I’m not thinking much about suicide. I’m not saying I’m not thinking about it at all, but not constantly. I don’t have a plan anyway. I stared at my wrists for a while last night and tried to figure out how I’d slit them, but it just seems like it would be too hard and I don’t know what I’m doing anatomy-wise so I’d fuck it up. And I don’t like pain. I’m not hell bent on taking my own life. Haha. I said hell bent. I’d much rather go to sleep and be taken. Or be taken awake. But I just want to be taken. I want to go. The pain here, in this place, in this life, in this head, it’s just too much. Too much.

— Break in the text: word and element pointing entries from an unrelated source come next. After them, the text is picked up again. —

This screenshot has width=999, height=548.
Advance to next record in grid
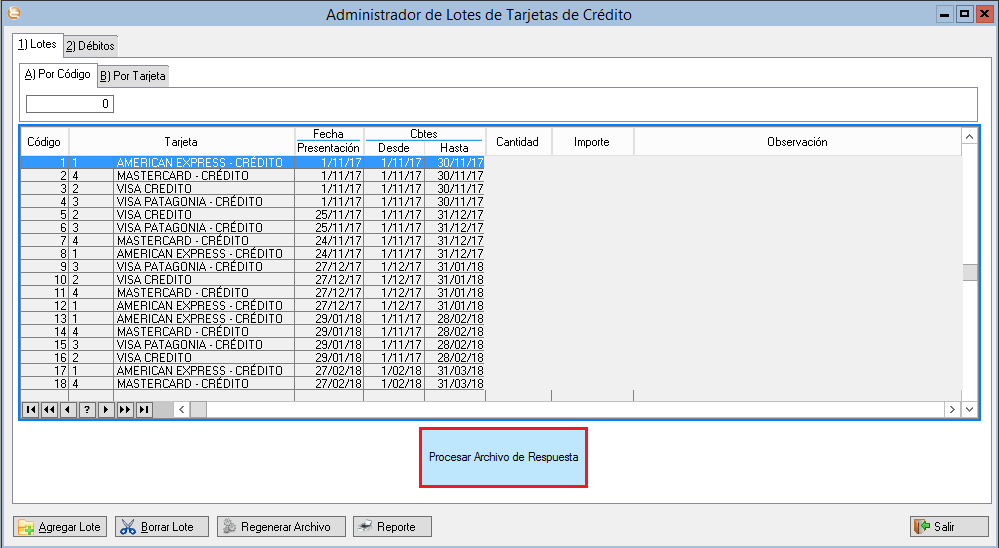tap(106, 410)
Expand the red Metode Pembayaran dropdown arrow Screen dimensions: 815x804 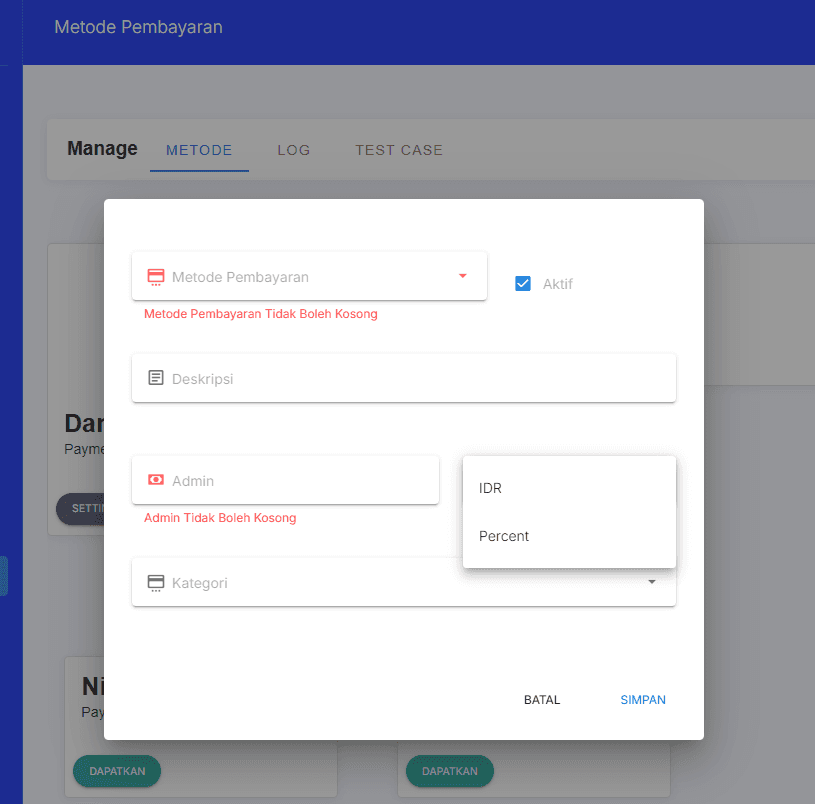(462, 276)
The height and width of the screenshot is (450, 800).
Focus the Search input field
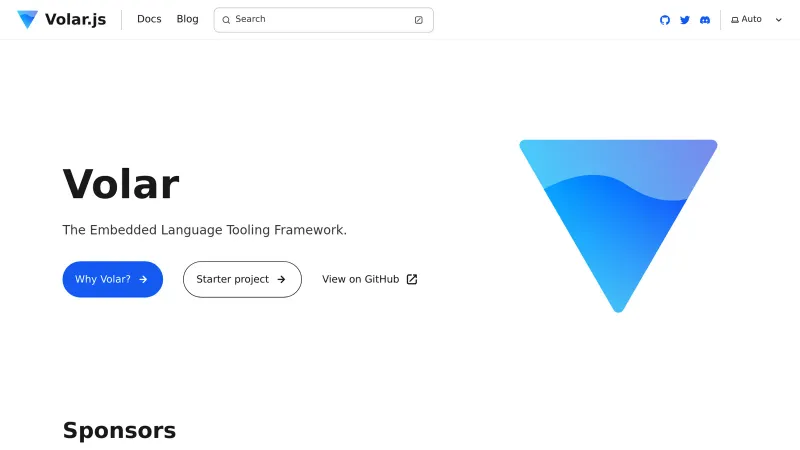click(x=320, y=19)
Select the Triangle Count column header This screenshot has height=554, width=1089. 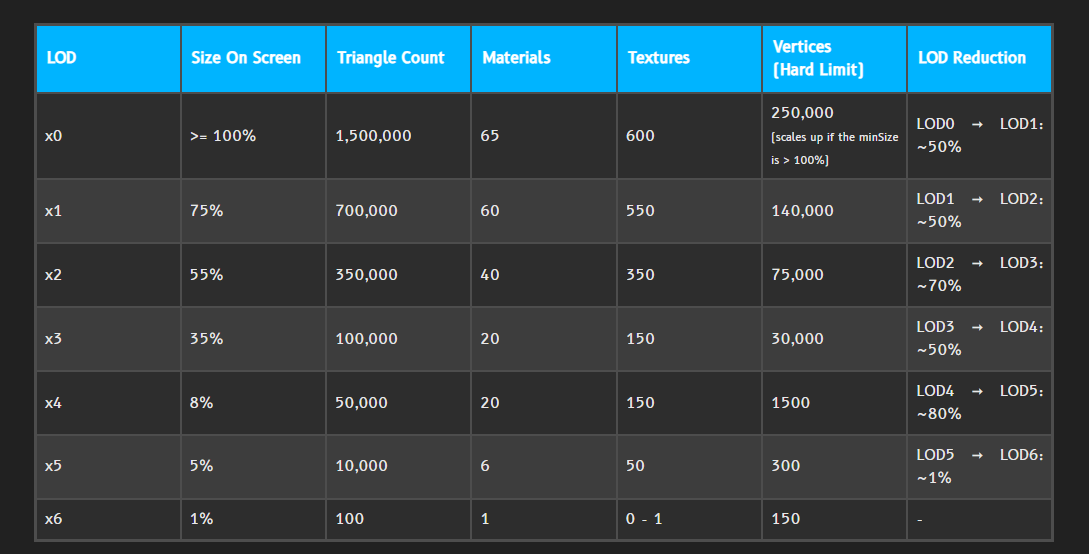[390, 58]
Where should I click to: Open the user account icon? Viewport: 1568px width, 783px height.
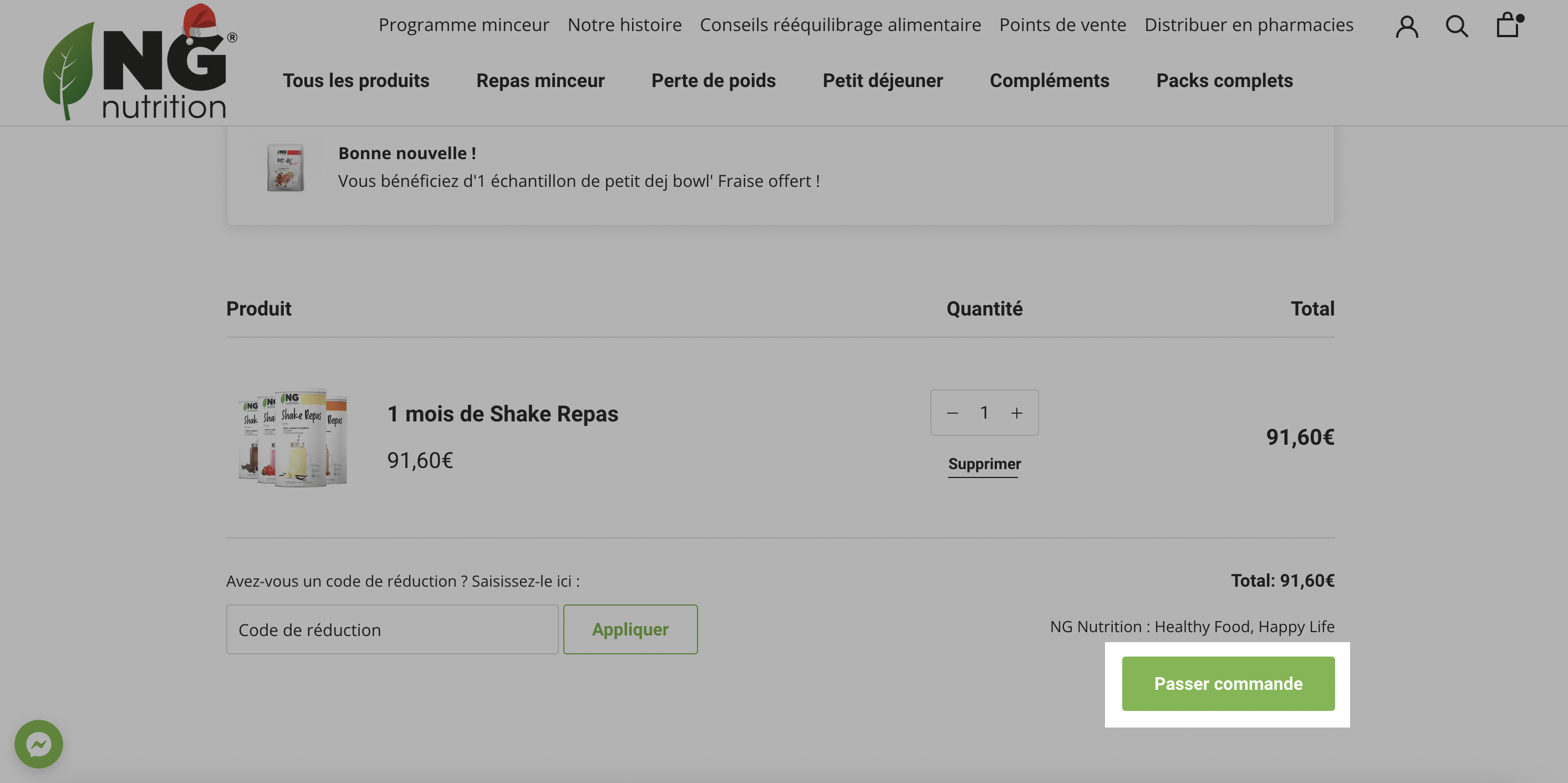pyautogui.click(x=1407, y=26)
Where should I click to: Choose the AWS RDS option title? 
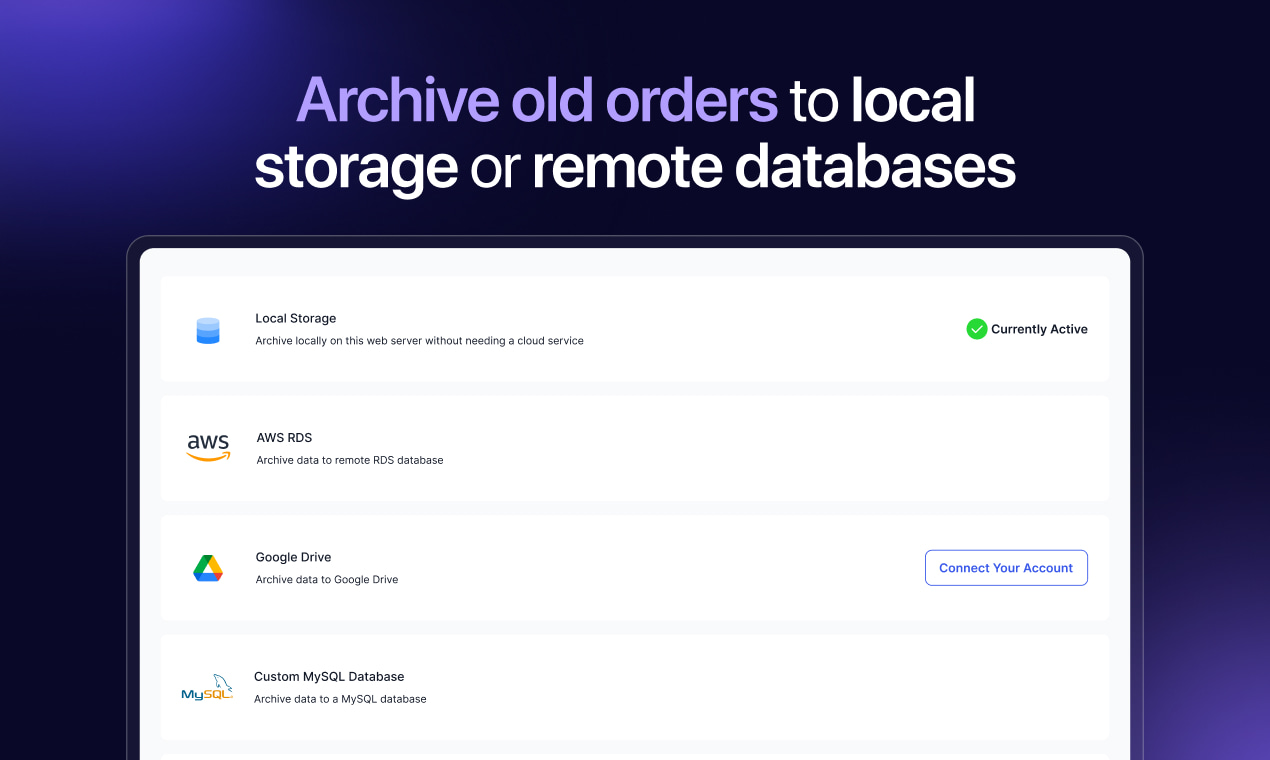pos(284,438)
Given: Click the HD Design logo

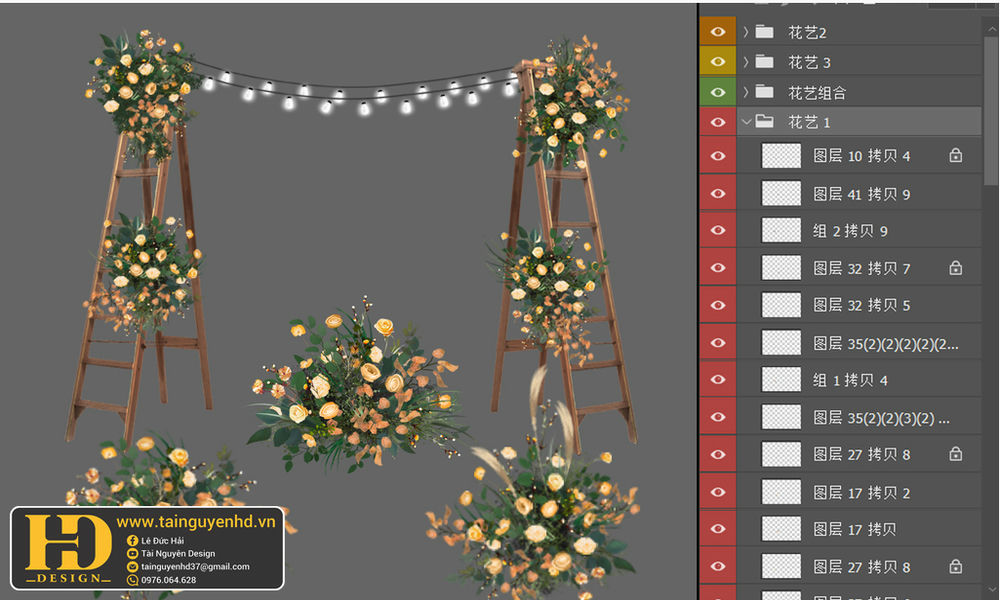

Even the welfare of my cats isn’t keeping me from thinking about going. I want to go. I feel bad about the cats, but I can’t take care of them either. They’re afraid of me. I cry all the time, sometimes I wail, I yell at God. They’re terrified of me when I’m so sad. When I’m normal, they’re OK. It’s not like they hide or anything. But when I’m sad, they just find a perch and stare at me. Probably they’re waiting for it to pass, for me to notice them, or for me to notice they’re scared and calm down.
When I do notice them, I do calm down. But when I’m consumed with pain, I don’t notice them and they suffer. And it’s not right. Plus, the days go by so fast because I sleep so much and I’m so out of it in my own pain so much, I don’t change their water often enough. For some reason I think that is just the cruelest and worst part of it all. Sometimes when I think to notice, their water dish is empty.
I wonder if I’ll ever be able to respond “Good!” to the question “How are you?” It’s so fucking tiresome for people to respond otherwise. You feel obligated to ask what’s wrong and then you feel obligated to offer encouragement and even support. But actually, I don’t mind doing that for others, because that is what I want others to do for me. But I’ve been in naked unadulterated need for so many months now. I fear I’ve worn out everyone who loves me. Everyone.
I hurt worse than I’ve ever hurt. The pain is truly truly more than I can bear. And I have no fucking idea how to climb out of this hole. I have no fucking idea how to fix this. None.
“Sometimes fate is like a small sandstorm that keeps changing directions. You change direction but the sandstorm chases you. You turn again, but the storm adjusts. Over and over you play this out, like some ominous dance with death just before dawn. Why? Because this storm isn't something that blew in from far away, something that has nothing to do with you. This storm is you. Something inside of you. So all you can do is give in to it, step right inside the storm, closing your eyes and plugging up your ears so the sand doesn't get in and walk through it, step by step. There's no sun there, no moon, no direction, no sense of time. Just fine white sand swirling up into the sky like pulverized bones. That's the kind of sandstorm you need to imagine.
And you really will have to make it through that violent, metaphysical, symbolic storm. No matter how metaphysical or symbolic it might be, make no mistake about it: it will cut through flesh like a thousand razor blades. People will bleed there and you will bleed too. Hot, red blood. You'll catch that blood in your hands, your own blood and the blood of others.
And once the storm is over you won't remember how you made it through, how you managed to survive. You won't even be sure, in fact, whether the storm is really over. But one thing is certain. When you come out of the storm you won't be the same person who walked in. That's what this storm's all about.”